------ SOURCE MATERIAL ------

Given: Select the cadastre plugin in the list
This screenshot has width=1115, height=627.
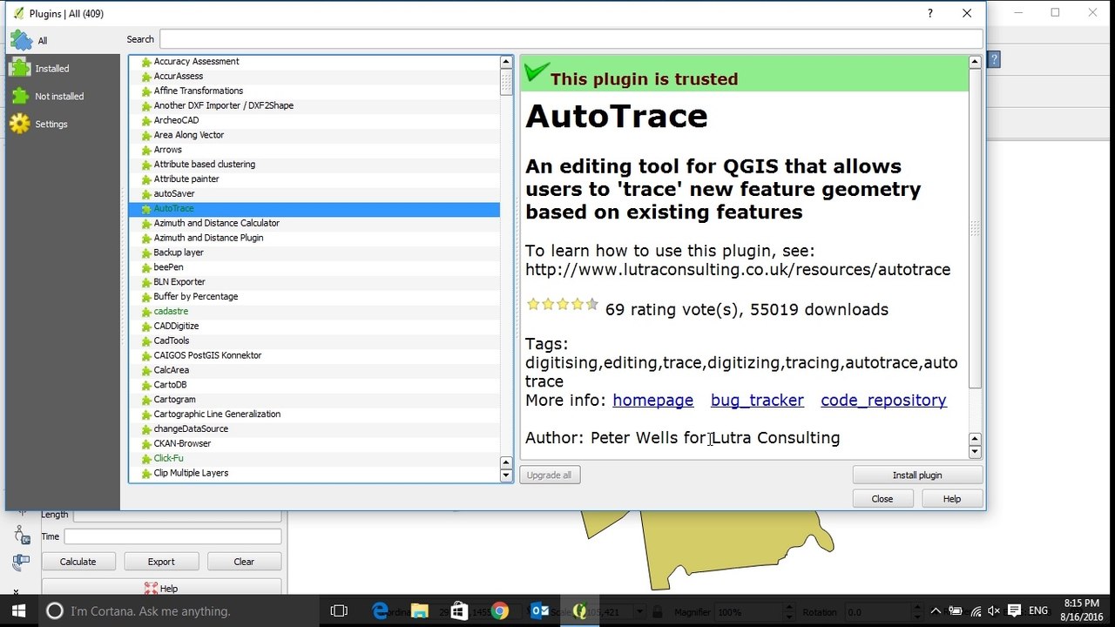Looking at the screenshot, I should pos(314,311).
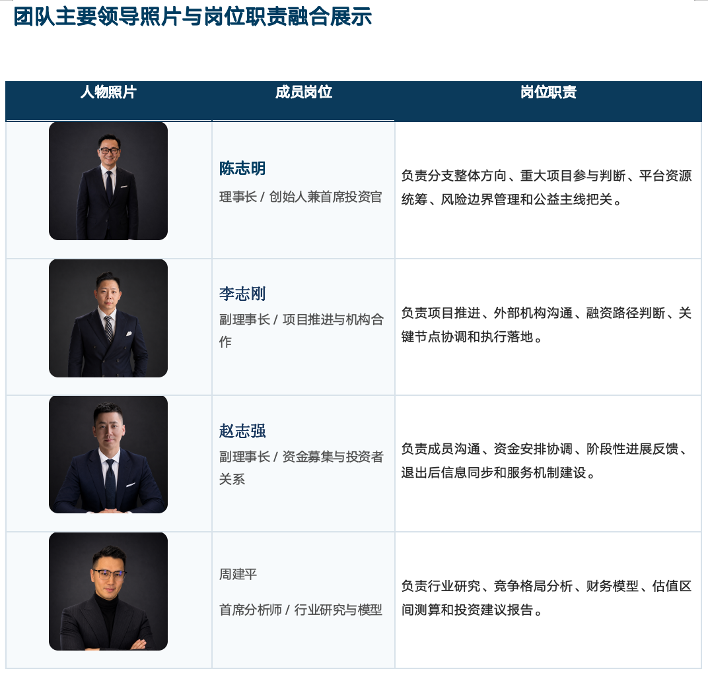Click the name 李志刚
The height and width of the screenshot is (673, 708).
(242, 294)
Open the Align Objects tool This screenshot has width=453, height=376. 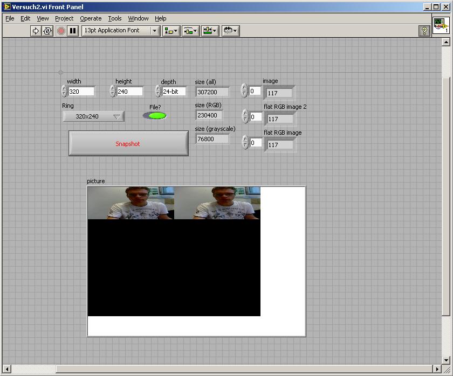(x=171, y=31)
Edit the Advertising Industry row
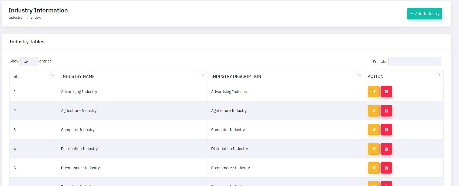Viewport: 459px width, 186px height. click(374, 92)
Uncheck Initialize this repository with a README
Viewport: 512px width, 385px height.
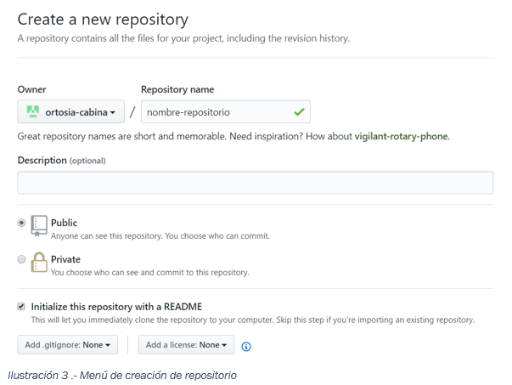(x=21, y=307)
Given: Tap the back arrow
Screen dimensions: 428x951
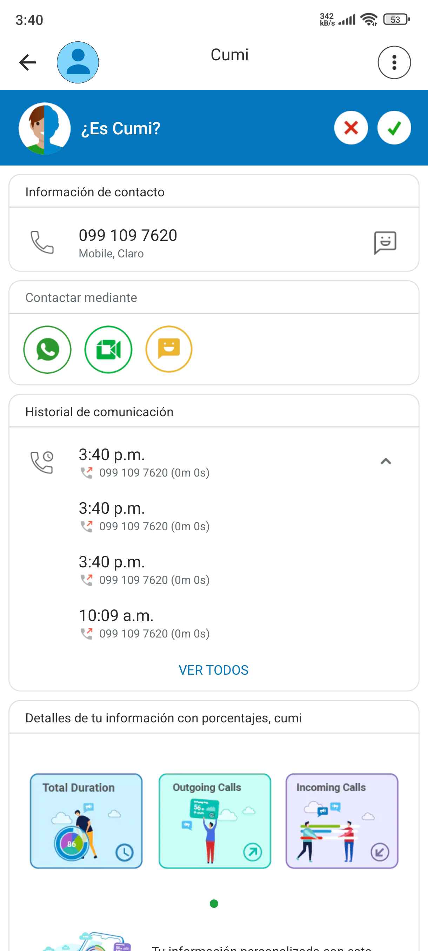Looking at the screenshot, I should click(x=28, y=62).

------

__PROBLEM REQUIREMENTS__: Lines containing the word "Given" are to be pulled from the records and copied.

__TASK ANSWER__:
Given: Select the cadastre plugin in the list
Given: Tap the back arrow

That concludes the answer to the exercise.